Getting setup for the Hugging Face ecosystem
The following steps are to help you get started with the Hugging Face ecosystem.
Best to follow the “Start here” steps and then go through the other setup steps as necessary.
Start here (universal steps)
- Create a free Hugging Face account at https://huggingface.co/join.
- Create a Hugging Face access token with read and write access at https://huggingface.co/settings/tokens.
- You can create a read/write token using the fine-grained settings and selecting all the appropriate options.
- Read more on Hugging Face access tokens at https://huggingface.co/docs/hub/en/security-tokens.
Note: Do not share your token with others. Always keep it private and avoid saving it in raw text format.
Getting setup on Google Colab
Note: If you’re unfamiliar with Google Colab, I’d recommend going through Sam Witteveen’s video Colab 101 and then Advanced Colab to learn more.

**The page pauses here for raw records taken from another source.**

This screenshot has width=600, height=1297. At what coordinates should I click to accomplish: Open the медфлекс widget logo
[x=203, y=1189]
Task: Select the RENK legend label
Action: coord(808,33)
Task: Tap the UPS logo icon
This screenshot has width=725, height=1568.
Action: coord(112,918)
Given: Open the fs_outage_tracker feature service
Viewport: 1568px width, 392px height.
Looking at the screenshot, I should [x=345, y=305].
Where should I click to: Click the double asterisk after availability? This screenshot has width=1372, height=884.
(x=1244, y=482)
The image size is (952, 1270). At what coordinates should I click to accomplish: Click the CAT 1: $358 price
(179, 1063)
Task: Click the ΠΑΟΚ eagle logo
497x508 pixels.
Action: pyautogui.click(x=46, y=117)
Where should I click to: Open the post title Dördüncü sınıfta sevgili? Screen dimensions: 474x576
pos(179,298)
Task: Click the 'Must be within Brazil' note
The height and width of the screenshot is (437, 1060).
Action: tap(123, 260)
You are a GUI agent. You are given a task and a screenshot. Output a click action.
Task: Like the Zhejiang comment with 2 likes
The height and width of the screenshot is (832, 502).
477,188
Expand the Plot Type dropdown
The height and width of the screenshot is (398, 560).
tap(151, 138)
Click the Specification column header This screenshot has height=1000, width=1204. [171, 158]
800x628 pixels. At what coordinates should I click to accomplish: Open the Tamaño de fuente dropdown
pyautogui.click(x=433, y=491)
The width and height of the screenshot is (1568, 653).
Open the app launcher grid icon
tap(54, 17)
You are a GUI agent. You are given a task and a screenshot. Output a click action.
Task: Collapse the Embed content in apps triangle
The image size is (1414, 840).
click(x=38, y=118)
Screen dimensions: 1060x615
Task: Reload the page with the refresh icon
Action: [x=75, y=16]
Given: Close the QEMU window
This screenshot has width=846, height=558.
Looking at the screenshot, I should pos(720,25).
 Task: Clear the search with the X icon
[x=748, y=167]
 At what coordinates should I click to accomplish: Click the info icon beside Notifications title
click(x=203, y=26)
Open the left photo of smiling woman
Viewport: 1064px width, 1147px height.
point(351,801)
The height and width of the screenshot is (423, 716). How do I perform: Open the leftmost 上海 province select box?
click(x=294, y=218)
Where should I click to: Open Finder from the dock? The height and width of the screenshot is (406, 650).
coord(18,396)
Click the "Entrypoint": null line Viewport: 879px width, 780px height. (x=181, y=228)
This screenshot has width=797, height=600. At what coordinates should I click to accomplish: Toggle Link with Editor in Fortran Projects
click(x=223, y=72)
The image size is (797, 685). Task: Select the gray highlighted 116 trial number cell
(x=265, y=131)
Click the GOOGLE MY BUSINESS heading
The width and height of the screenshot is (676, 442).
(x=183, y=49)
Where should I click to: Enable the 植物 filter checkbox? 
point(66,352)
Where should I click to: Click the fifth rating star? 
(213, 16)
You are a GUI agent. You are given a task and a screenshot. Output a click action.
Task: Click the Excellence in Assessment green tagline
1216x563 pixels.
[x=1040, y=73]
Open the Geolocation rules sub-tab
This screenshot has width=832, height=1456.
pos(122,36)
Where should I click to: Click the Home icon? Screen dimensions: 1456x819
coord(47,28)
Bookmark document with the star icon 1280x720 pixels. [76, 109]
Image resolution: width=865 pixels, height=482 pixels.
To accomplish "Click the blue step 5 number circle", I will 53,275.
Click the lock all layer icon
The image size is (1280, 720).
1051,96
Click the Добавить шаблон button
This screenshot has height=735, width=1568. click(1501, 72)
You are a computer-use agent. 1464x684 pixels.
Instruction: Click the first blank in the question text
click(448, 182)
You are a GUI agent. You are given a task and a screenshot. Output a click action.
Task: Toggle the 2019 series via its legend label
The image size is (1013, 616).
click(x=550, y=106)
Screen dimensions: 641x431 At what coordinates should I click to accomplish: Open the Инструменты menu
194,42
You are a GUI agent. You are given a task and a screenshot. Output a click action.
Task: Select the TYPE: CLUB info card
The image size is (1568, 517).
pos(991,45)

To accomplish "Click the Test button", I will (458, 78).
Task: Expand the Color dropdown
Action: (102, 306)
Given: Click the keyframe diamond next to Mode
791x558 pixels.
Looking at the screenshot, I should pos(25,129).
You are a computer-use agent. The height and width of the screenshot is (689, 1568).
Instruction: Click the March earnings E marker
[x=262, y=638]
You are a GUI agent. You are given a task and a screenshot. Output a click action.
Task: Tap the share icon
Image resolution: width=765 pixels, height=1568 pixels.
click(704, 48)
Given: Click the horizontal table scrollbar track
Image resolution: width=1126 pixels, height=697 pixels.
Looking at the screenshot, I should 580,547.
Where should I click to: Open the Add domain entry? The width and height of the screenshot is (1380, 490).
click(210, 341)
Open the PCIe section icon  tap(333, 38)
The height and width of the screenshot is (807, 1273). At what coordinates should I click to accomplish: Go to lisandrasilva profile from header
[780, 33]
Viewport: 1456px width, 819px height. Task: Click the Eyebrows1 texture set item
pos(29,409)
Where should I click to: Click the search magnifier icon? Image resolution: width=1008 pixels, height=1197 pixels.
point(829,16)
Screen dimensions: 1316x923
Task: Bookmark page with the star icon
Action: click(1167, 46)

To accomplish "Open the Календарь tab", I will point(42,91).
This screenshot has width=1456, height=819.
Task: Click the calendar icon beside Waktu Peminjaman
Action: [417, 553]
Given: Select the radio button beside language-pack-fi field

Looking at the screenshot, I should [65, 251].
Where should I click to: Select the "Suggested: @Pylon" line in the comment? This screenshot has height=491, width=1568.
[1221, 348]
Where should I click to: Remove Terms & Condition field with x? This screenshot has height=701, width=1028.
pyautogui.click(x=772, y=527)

- Follow the steps in Start here.
- Add your Hugging Face read/write token as a Secret in Google Colab.
- Naming this Secret
HF_TOKEN
will mean that Hugging Face libraries automatically recognize your token for future use.
- Naming this Secret
Alternatively, if you need to force relogin for a notebook session, you can run:
import huggingface_hub # requires !pip install huggingface_hub
# Login to Hugging Face
huggingface_hub.login()
And enter your token in the box that appears (note: this token will only be active for the current notebook session and will delete when your Google Colab instance terminates).
TK - Getting started locally
- Follow the steps in Start here.
- Install the Hugging Face CLI with
pip install -U "huggingface_hub[cli]"
. - Follow the setup steps mentioned in https://huggingface.co/docs/huggingface_hub/en/guides/cli.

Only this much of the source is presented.